The answer must consist solely of the lines from the line with "Where should I" to the final line of the data below, reproduced exactly, pictures omitted.

Records excerpted from a collection –
::::::::::

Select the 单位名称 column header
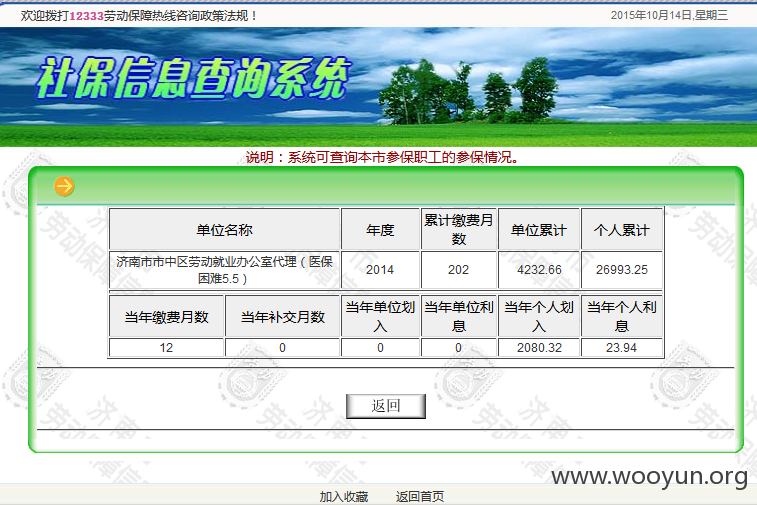 tap(224, 229)
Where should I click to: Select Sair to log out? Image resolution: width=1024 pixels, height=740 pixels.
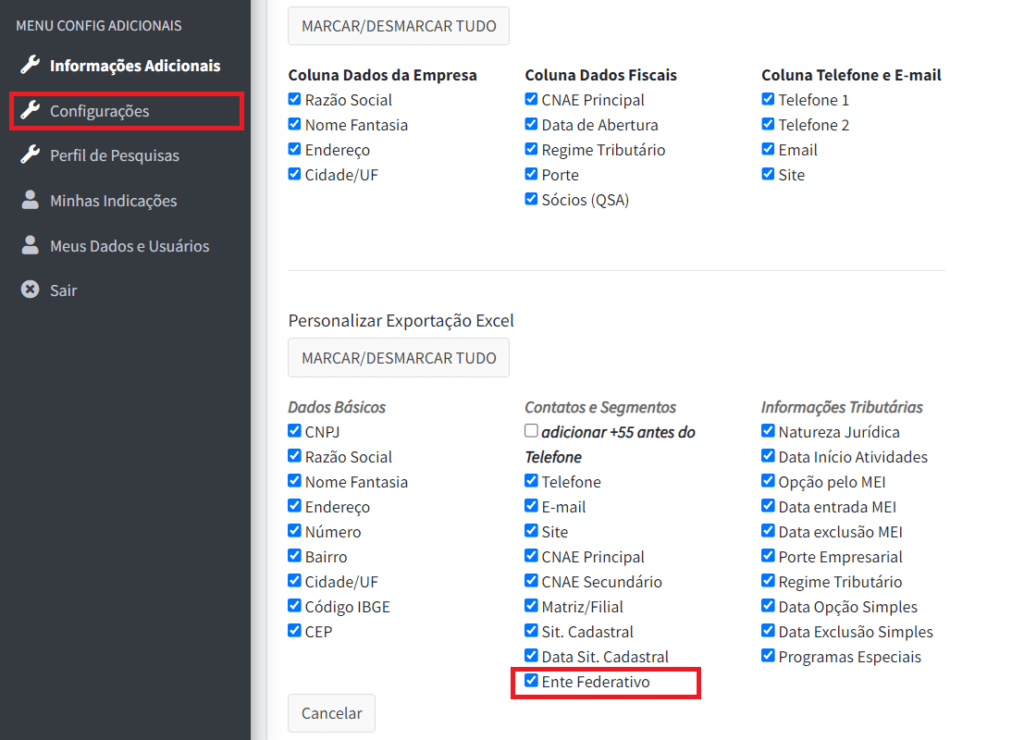pyautogui.click(x=65, y=290)
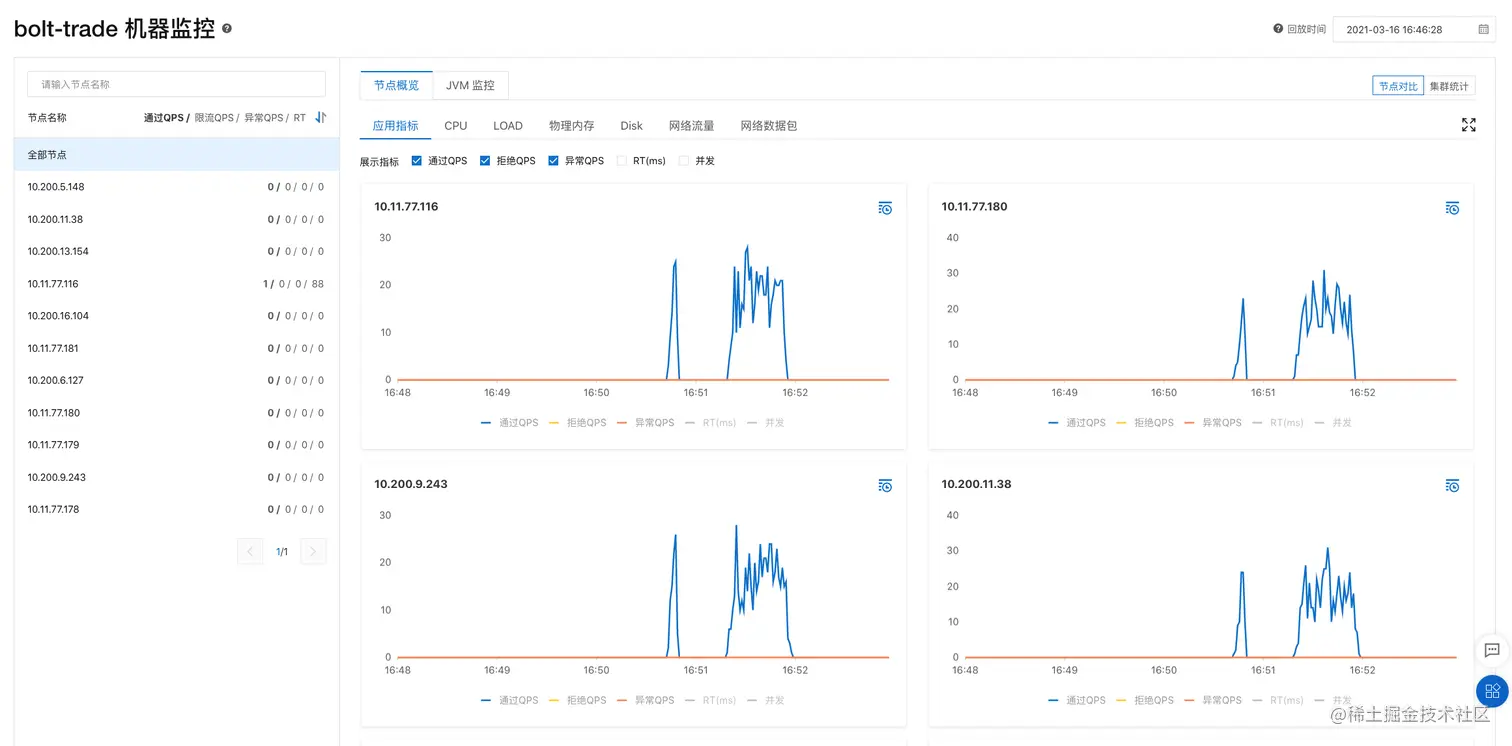Click the 集群统计 button
This screenshot has height=746, width=1512.
click(x=1449, y=86)
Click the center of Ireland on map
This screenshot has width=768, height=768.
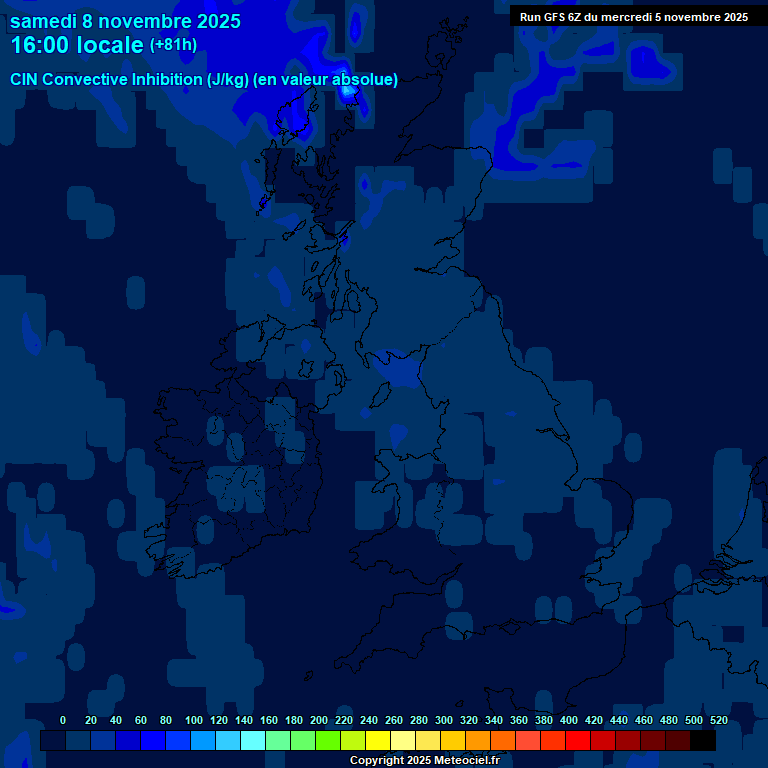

::::::::::

Task answer –
Where should I click to: Select Sair to log out? Image resolution: width=1024 pixels, height=740 pixels.
pyautogui.click(x=65, y=290)
Click the 集群统计 button
This screenshot has height=746, width=1512.
click(x=1449, y=86)
Click the center of Ireland on map
This screenshot has width=768, height=768.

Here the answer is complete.